Strafplanet – „Freizeitstress“ (Contraszt! Records) [Name Your Price Download]
Ich musste wirklich gerade herzhaft lachen, nachdem ich meinen geistigen Auswurf zum Strafplanet-Debut-Tape gelesen hab, den ich vor genau vier Jahren für ’ne Fuck Up The Neighborhood-Runde auf Borderline Fuckup verfasste. Wenn ich mir es recht überlege, war diese Rubrik damals eigentlich schon ’n duftes Konzept. Schön politisch unkorrekt und so, da konnte man flapsig was auf’s Korn nehmen, das NetzDG war zu der Zeit eine weit entfernte Fiktion aus Romanen wie z.B. 1984 oder Filmen wie Titanium – Strafplanet XT-59. Vier Jahre später hat die Datensammelwut noch längst nicht ihren Höhepunkt erreicht, zudem kontrollieren künstlich intelligente Maschinen die literarischen Internet-Beiträge der Bewohner unseres Planeten. Entscheidungsprozesse haben längst keinen individuellen Charakter mehr, denn für satirisch angehauchte Beiträge hat die künstliche Intelligenz einfach ’nen zu geringen IQ. Dabei würde es doch fürs Erste helfen, wenn irgendeine Maschine Internet-Beiträge mit etlich vielen Rechtschreibfehlern einfach mal zickzack löschen würde.
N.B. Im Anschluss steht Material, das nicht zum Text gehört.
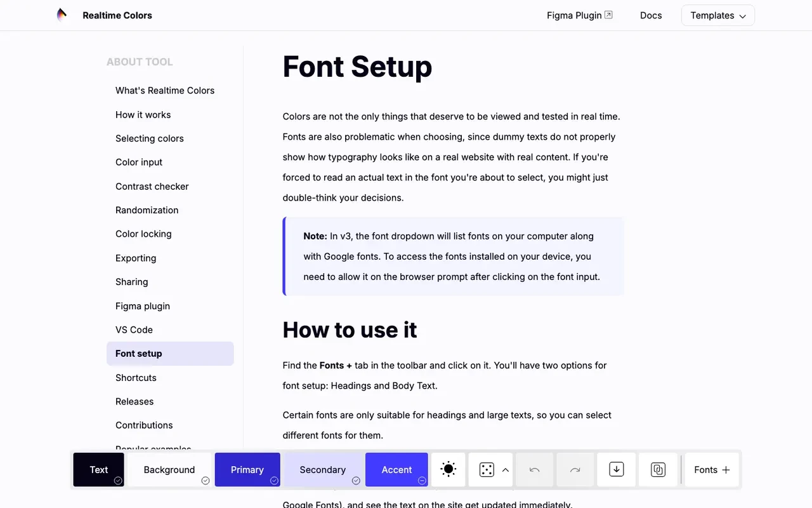
Task: Toggle contrast check mark on Text color
Action: click(x=118, y=481)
Dann wären viele Hobby-Schreiber vielleicht bald ziemlich unmotiviert, um ihre unbedeutenden Gedanken in grammatikalisch bedenklichen Texten offen zu legen. Freizeitstress hätten dann nur noch die normalen Leute, die eben Freizeitstress haben wollen. Überhaupt taucht Freizeitstress ja erst auf, wenn man aufgrund Fremdbestimmung zu wenig Freizeit hat. Ups, bevor ich mich hier noch wie ein Philosophie-Student anhöre komm ich mal lieber noch kurz zum zweiten Album der Band aus Graz, das diesmal in Form einer 12inch erscheint. Im Grunde genommen ist alles beim alten geblieben. Angepisster Sound, schön oldschoolig, mit ordentlichem Hardcore/Crust-Einschlag und viel Geknüppel. Das tollwütige Gekeife der Sängerin setzt dem Ganzen noch die Krone auf. Fett walzend, verdammt kurzweilig und einfach voller Energie und positiver Power! Und jetzt: ganz viel Anlauf nehmen und drüber!


Wellsaid – „Setbacks“ (Sweaty & Cramped) [Stream]
Diese Band hier kommt aus Hong Kong und erinnert mich so dermaßen an eine meiner absoluten Lieblingsbands so um die Jahrtausendwende herum. Die Rede ist von The Close, deren Album 20,000+ bis heute tief eingebrannt ist. Das Ding hab ich mal aus ’ner Distro-Kiste aus Neugier mitgenommen, ich hab es bis heute nie bereut. Ich hab es auch nicht verstanden, warum die nicht ’ne riesige Fangemeinde ergattern konnten. Naja, egal. Klar, Wellsaid klingen auch noch nach ’ner Menge anderer Midwest-Emo-Bands Ende der Neunziger, aber beim Gesang und bei der Instrumentierung sind da schon einige Parallelen erkennbar. Schmissige Bassriffs treffen auf schrammelige Emo-Gitarren, ab und zu kreischt der Sänger so ähnlich wie der Algernon Cadwallader-Sänger, dann kommen wieder so Mid Carson July-mäßige Passagen. Sehr schön. Und eigentlich hätten es vier Songs anstelle von fünf getan, denn die Demo-Version vom Opener Narrow Pass ist durch diesen Disco-Beat ganz schön verhunzt. Knoten ins Taschentuch: mal wieder The Close rauskramen!